SHORT EXERCISE - Rewrite all of the material, swapping "coordinates" for "position" and leaving everything else as it is. Omit the pictures from your answer.

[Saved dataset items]

════

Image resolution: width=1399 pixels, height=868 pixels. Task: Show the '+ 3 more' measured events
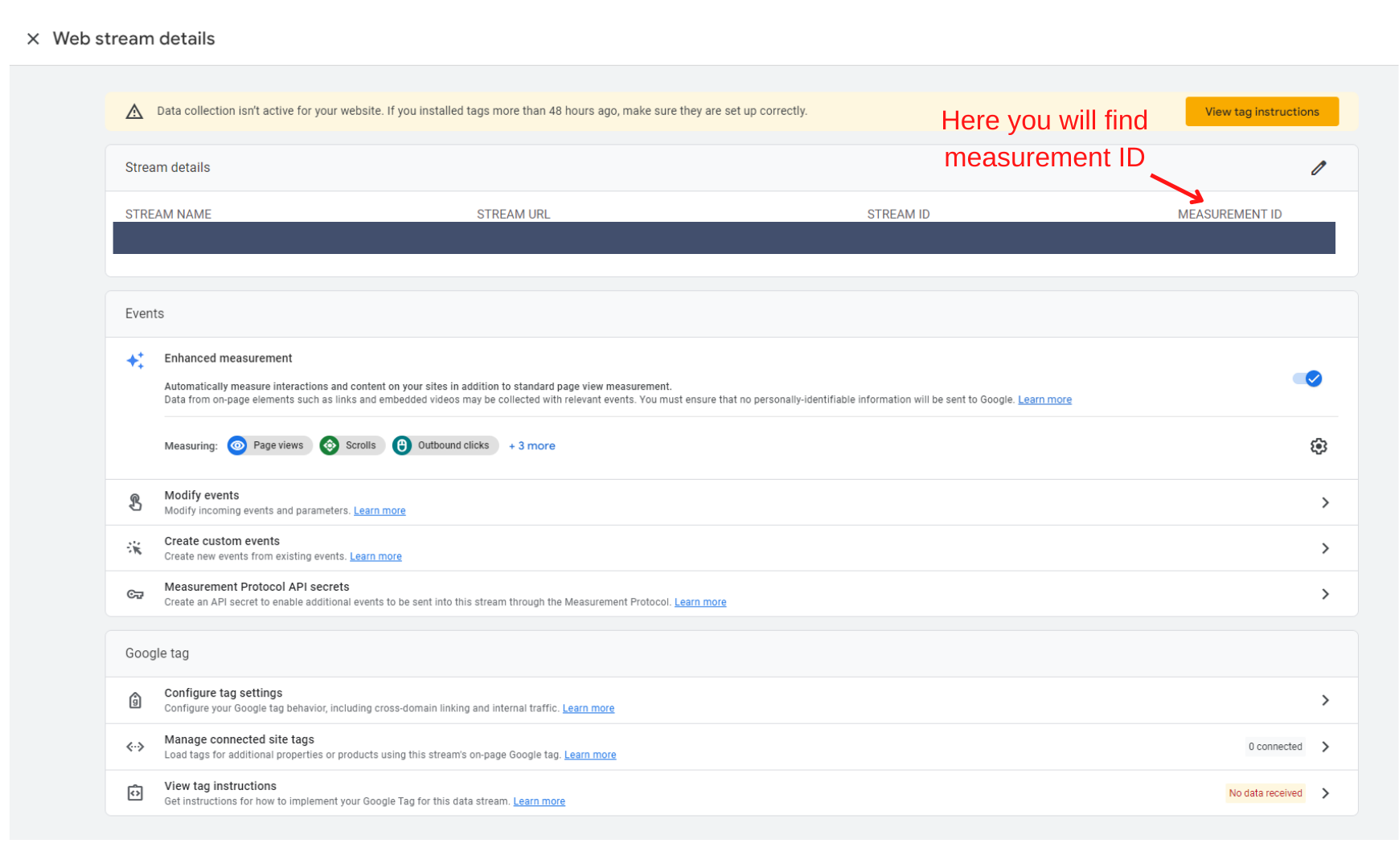(x=532, y=446)
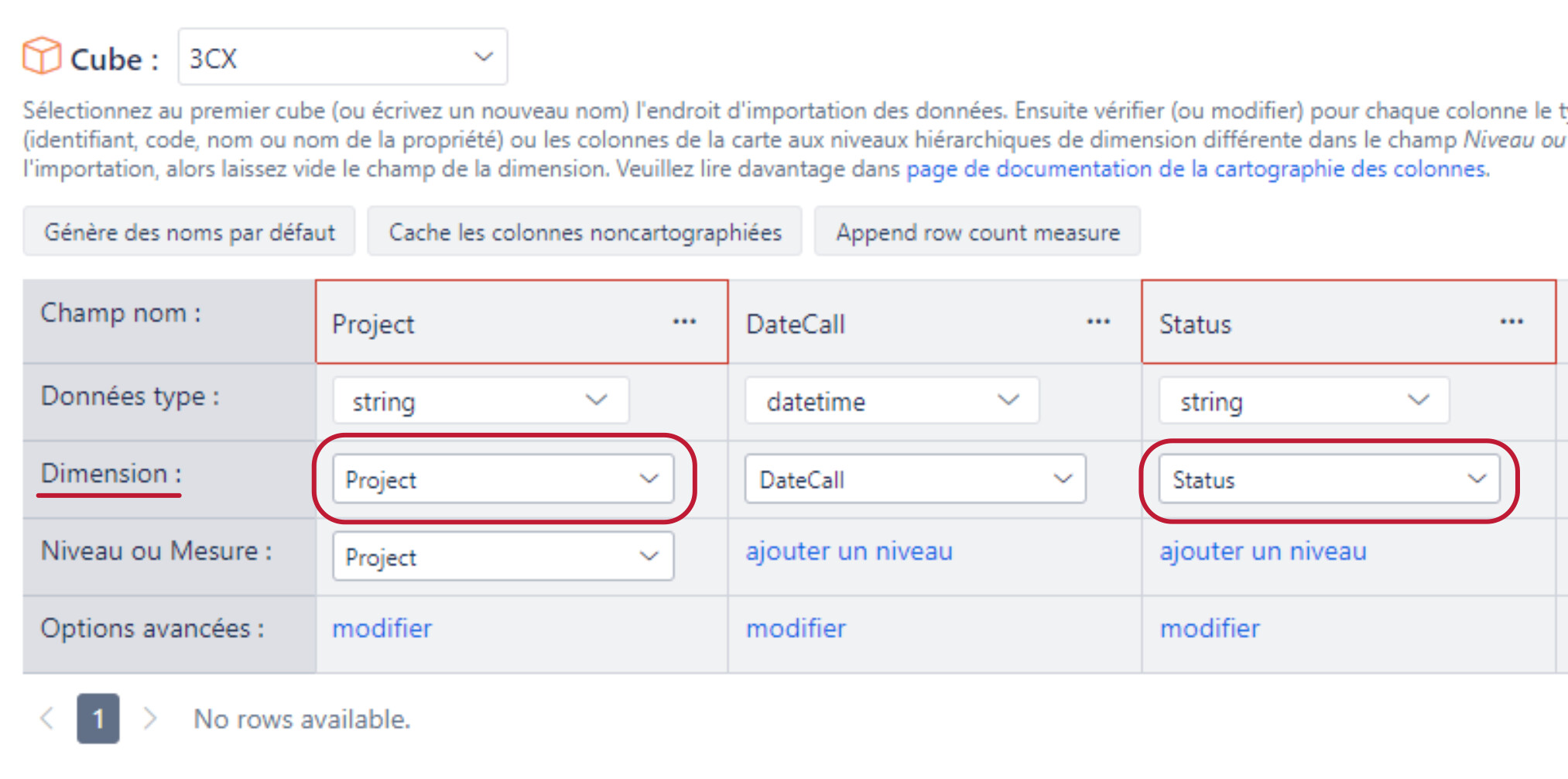Viewport: 1568px width, 779px height.
Task: Select page 1 in the pagination
Action: tap(98, 719)
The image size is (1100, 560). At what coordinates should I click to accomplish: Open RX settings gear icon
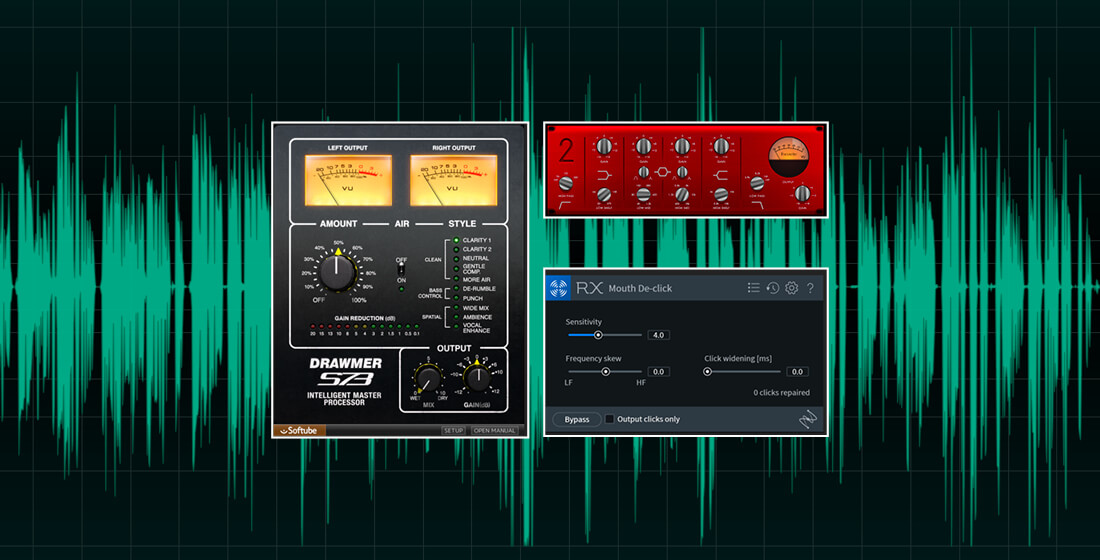click(791, 288)
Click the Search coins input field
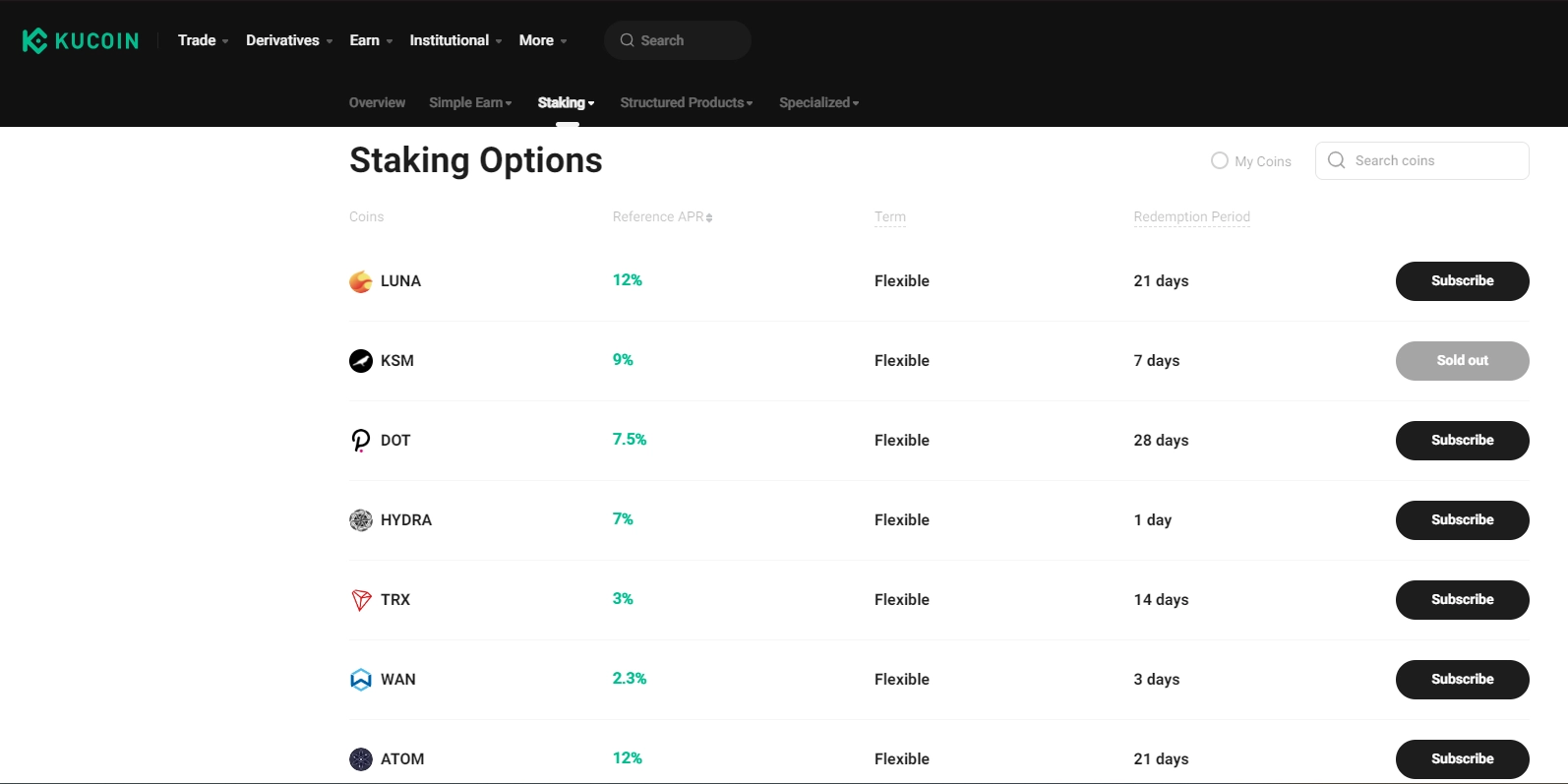The height and width of the screenshot is (784, 1568). tap(1431, 161)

════

SOLUTION BELOW -
Image resolution: width=1399 pixels, height=868 pixels. Task: Show the '+ 3 more' measured events
(x=532, y=446)
Viewport: 1568px width, 779px height.
Task: Select page 1 in the pagination
Action: tap(98, 719)
The image size is (1100, 560). At what position should I click to accomplish: Open RX settings gear icon
click(791, 288)
Click the Search coins input field
The height and width of the screenshot is (784, 1568). tap(1431, 161)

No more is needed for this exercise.